# Completions Postprocessing
After acquiring a dataset of completions from `summarizer.ipynb`, now we will join the data and export it to a CSV. 

In [1]:
import json
import pandas as pd

In [2]:
# load the datasets
with open('20_EK_articles.json', 'r') as f:
    ek_articles = json.load(f)
with open('completions.json', 'r') as f:
    completions = json.load(f)

In [3]:
# load each into dataframes
df_a = pd.DataFrame(ek_articles.items(), columns=['url', 'text'])
df_c = pd.DataFrame(completions.items(), columns=['index', 'completion'])

In [4]:
df_c = df_c.drop('index', axis=1)
print(df_a.head())
print(df_c.head())

                                                 url  \
0  https://enterprise-knowledge.com/5-steps-to-en...   
1  https://enterprise-knowledge.com/applied-knowl...   
2  https://enterprise-knowledge.com/breaking-it-d...   
3  https://enterprise-knowledge.com/data-catalog-...   
4  https://enterprise-knowledge.com/elevating-you...   

                                                text  
0  \nAs search engines and portals evolve, users ...  
1  \nWhile Knowledge Management (KM) is critical ...  
2  \nWhen I talk about gamification, I often use ...  
3  \nData Catalogs have risen in adoption and pop...  
4  \nI am fortunate to be able to speak with many...  
                                          completion
0  {'role': 'assistant', 'content': 'Enterprise o...
1  {'role': 'assistant', 'content': 'Large enterp...
2  {'role': 'assistant', 'content': 'Gamification...
3  {'role': 'assistant', 'content': 'The adoption...
4  {'role': 'assistant', 'content': 'To turn a po...

###

Problems to work on:
[1] Check each statement against the completions postprocessing notebook and answer yes or no, quoting the words that decide it: (a) the completions are read from a file called completions.json; (b) the 'index' column is dropped from the articles dataframe; (c) the articles dataframe is built with the columns url and text.
[2] Please name every column name that the completions postprocessing notebook assigns when it builds its two dataframes.
[3] Resume the completions postprocessing notebook after its last printed output, carrying it forward in the same notebook style.

Information shown:
###

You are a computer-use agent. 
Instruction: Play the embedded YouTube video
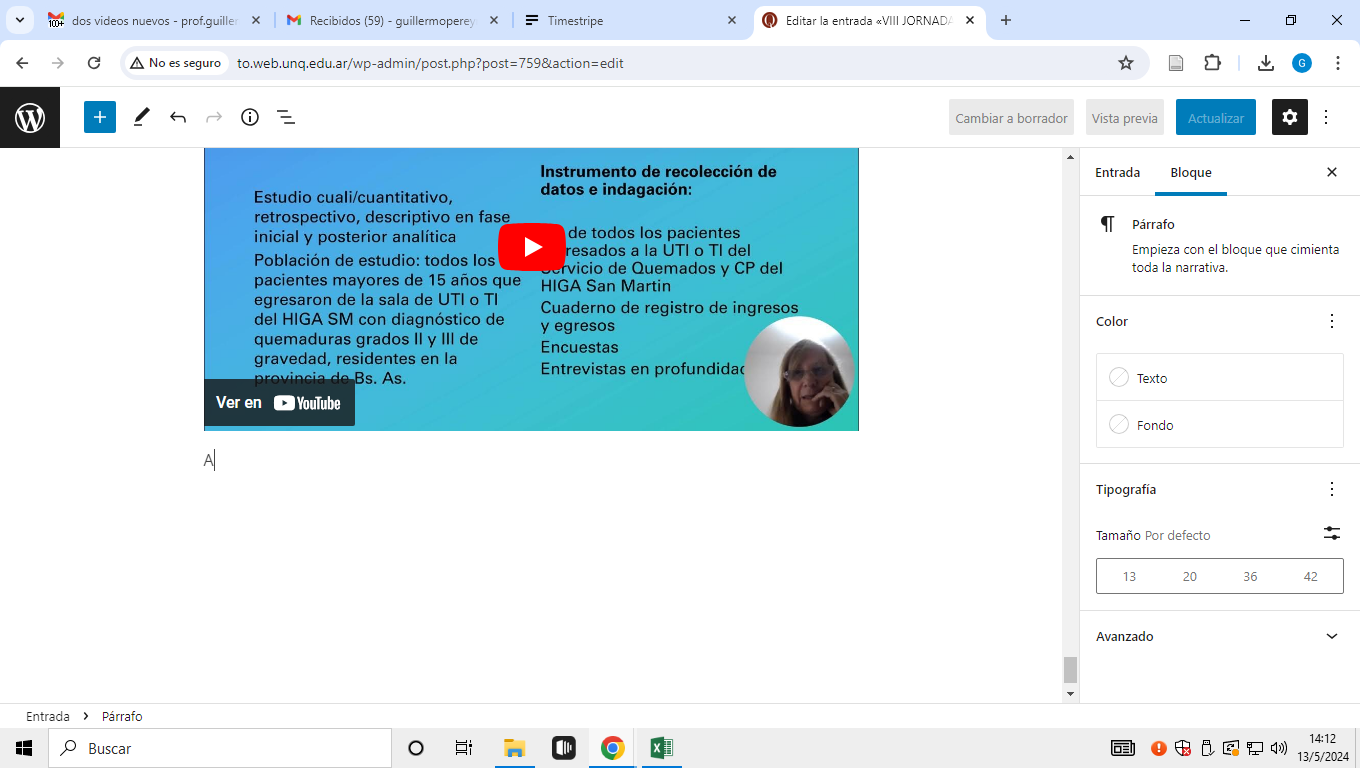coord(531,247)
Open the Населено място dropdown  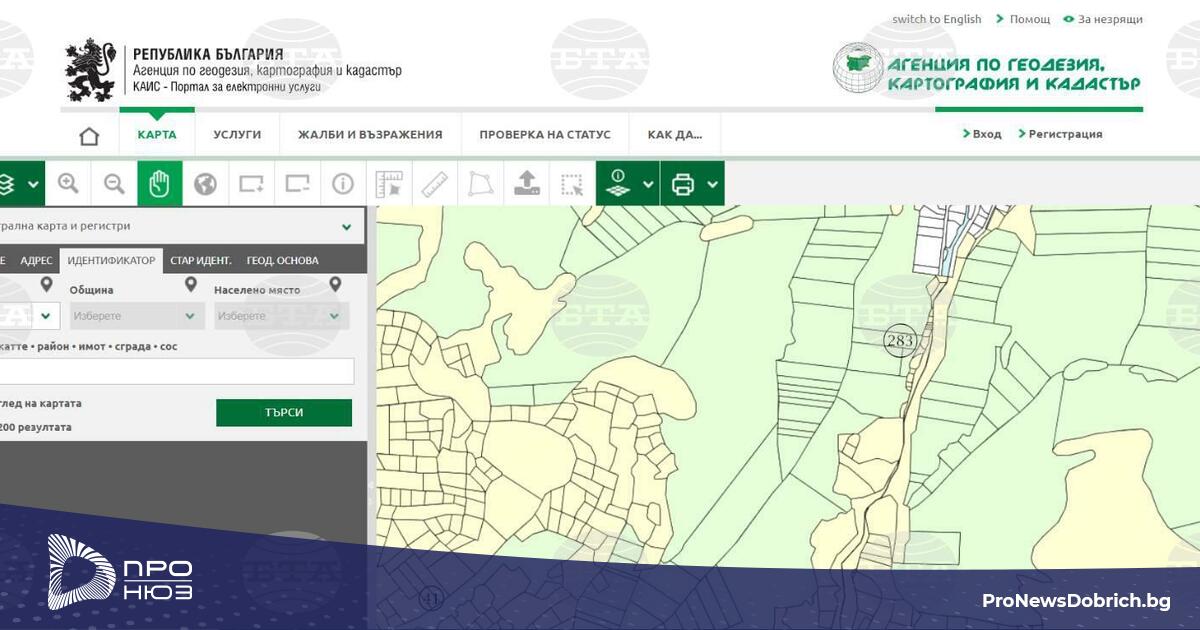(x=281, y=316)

###

Results of the tasks:
[1]
(a) Yes: "with open('completions.json', 'r') as f:"
(b) No: "df_c = df_c.drop('index', axis=1)"
(c) Yes: "columns=['url', 'text']"

[2] url, text, index, completion

[3]
In [5]:
# Drop row 11 by index label
label_to_drop = df_c.index[11]
df_c = df_c.drop(label_to_drop)
df_a = df_a.drop(label_to_drop)

print(df_c.iloc[11])
print(df_a.iloc[11])

completion    {'role': 'assistant', 'content': 'The Great Re...
Name: 12, dtype: object
url     https://enterprise-knowledge.com/the-importanc...
text    \nIntroduction\nIn Part I we discussed how to ...
Name: 12, dtype: object


In [2]:
# Create an example DataFrame with a column of dictionaries
data = {'A': [{'key': 'value1'}, {'key': 'value2'}, {'key': 'value3'}]}
df = pd.DataFrame(data)

# Print the original DataFrame
print("Original DataFrame:")
print(df)

# Extract the 'key' value from the dictionaries in column 'A' and create a new column 'B' with the extracted values
df['B'] = df['A'].apply(lambda x: x['key'])

# Print the DataFrame with the new 'B' column containing the extracted values
print("\nDataFrame with extracted values in a new column:")
print(df)

Original DataFrame:
                   A
0  {'key': 'value1'}
1  {'key': 'value2'}
2  {'key': 'value3'}

DataFrame with extracted values in a new column:
                   A       B
0  {'key': 'value1'}  value1
1  {'key': 'value2'}  value2
2  {'key': 'value3'}  value3


In [6]:
df_a['completion'] = df_c['completion'].apply(lambda x: x['content'])
df_a.head()

Unnamed: 0,url,text,completion
0,https://enterprise-knowledge.com/5-steps-to-en...,"\nAs search engines and portals evolve, users ...",Enterprise organizations can enhance their sea...
1,https://enterprise-knowledge.com/applied-knowl...,\nWhile Knowledge Management (KM) is critical ...,Large enterprises face common challenges that ...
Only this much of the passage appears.